Thursday, September 06, 2007

An all-too-familiar story

I thought I would put this first-person report as a post, because he describes very well what many of us are going through:

I am a 29 year old severe chronic stutterer. After many years of ineffective sessions with various incompetent therapists, trying a couple of those expensive, ludicrous “miracle cure” devices, psychics, witch doctors, benzodiazepines and horrible anti-psychotic meds; I have grown rather hopeless and apathetic towards the idea of my affliction ever significantly improving and completely stopped keeping up with the latest developments and events in the stuttering community.
In a way, losing the hope actually helped me, by making me realize that I am just going to have to live with this condition and making me stop putting off my life until I’m “cured”. I decided to get out there and do the things I want, without worrying what others are going to think of the way I look (talking about the secondaries) and sound.
I now have a job that requires a decent amount of communication and no longer have avoidance issues when it comes to things such as ordering at restaurants, asking for help at a store, getting a drink at a bar, etc. I still have issues with meeting new people and phone conversations with strangers, but I am improving there as well.
Unfortunately, stuttering is still a major hindrance to my social life, especially when it comes to attracting females. It’s definitely wrecking my “game”, which is a major issue, since I would like to meet a nice young lady and start a family within the next few years.
Any way, recently I finally decided to get on the net and catch up on all the latest stuttering-related news and developments. This is how I discovered this very informative blog.
I also learned of Pagoclone and dug up as much info on it as I could find on the web. I am cautiously optimistic and even a little bit excited about it. The prospect of it improving my fluency by even 30% or so is very appealing, because it would make it a lot easier for me to control the secondaries and successfully implement fluency shaping techniques. Because of this, I recently submitted a trials volunteer form, but have not heard any thing back yet.
I am very curious to hear from the people who participated in the previous trials, for the obvious reasons, but also because I am wondering whether it would be a good idea to invest in some Indevus stock right about now. If Pagoclone does get the FDA go-ahead and goes into production, how big is it going to be? Is the market big enough for Indevus to make huge profit off of it? If it going to become the new Ritalin and be overzealously prescribed to every 4 year old who has a minor disfluency? What do you guys ?


Gustav said...

Up to now, I had opportunity knowing through the TV only two persons who participated in the previous trials:

1) John Ohman
2) Ken Steinhardt

Anonymous said...

I've told the positive side of my son's combination of Lexapro, adderall and fluency master. Initially with just the fluency master-- he expected to be fluent enough (cure) that he could compete in a poetry reading (I'm not sure what to call this--it was an interschool event in this area). He could not do it (days after receiving the device). It may have been that, or ADD issues, but the next few months were so hard. It wasn't just the speech, but the loss of control over school/ exacerbation of ADD, etc... Nearly 9 months later, lots of supports, medication and the Fluency device, it's hard to believe that awful spot every happened, but it did.


Tom Weidig said...

Hi Gustav,

I dont give much on the TV interviews. It is similar for patients of stuttering therapies. Just after therapy and when they are put in the public spot, they focus and are very fluent.

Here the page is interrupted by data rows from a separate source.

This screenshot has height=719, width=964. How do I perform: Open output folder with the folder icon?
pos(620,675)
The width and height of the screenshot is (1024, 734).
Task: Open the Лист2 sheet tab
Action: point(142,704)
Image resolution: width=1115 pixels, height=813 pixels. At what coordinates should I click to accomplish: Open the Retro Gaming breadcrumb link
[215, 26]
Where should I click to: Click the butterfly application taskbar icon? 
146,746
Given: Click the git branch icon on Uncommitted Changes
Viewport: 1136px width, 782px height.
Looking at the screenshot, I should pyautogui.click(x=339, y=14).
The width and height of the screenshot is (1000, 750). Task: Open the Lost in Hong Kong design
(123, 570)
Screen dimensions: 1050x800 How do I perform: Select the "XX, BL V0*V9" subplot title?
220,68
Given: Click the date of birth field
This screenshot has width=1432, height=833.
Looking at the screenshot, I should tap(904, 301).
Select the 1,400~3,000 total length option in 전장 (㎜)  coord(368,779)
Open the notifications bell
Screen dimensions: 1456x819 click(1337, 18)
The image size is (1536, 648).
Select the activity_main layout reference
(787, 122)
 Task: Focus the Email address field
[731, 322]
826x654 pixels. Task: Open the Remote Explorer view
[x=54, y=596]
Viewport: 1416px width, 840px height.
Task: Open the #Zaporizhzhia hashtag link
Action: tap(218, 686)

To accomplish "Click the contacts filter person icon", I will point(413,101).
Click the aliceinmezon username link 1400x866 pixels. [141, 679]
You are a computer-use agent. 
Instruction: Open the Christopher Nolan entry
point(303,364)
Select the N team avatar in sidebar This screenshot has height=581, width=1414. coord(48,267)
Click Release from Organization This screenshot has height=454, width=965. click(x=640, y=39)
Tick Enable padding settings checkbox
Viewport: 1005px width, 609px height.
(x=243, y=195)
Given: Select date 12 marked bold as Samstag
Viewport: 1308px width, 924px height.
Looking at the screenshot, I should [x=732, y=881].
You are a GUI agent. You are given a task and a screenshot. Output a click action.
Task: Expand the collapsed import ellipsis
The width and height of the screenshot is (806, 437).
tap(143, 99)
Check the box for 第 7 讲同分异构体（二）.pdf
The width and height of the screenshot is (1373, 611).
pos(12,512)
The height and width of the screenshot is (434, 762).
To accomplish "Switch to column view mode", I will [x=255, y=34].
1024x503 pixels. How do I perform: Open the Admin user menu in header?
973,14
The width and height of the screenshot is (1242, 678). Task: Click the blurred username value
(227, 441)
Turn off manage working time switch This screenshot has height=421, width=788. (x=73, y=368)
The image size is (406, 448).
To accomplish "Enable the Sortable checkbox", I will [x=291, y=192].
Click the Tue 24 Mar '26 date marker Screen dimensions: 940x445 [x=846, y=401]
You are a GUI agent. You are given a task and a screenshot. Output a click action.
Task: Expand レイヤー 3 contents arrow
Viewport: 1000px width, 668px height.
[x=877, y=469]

I am more interested in first-person reports over a longer period of time.


Anonymous said...


I agree with you that these news interviews/reports are just a bunch sensationalist, superficial hype, set up in ideal, controlled conditions and carry very little informational value.


Do you realize that there is quite a bit of evidence which suggests that both SSRI’s (Lexapro) and amphetamines (Adderall), increase the level of disfluency in stutterers and even cause people to begin stuttering?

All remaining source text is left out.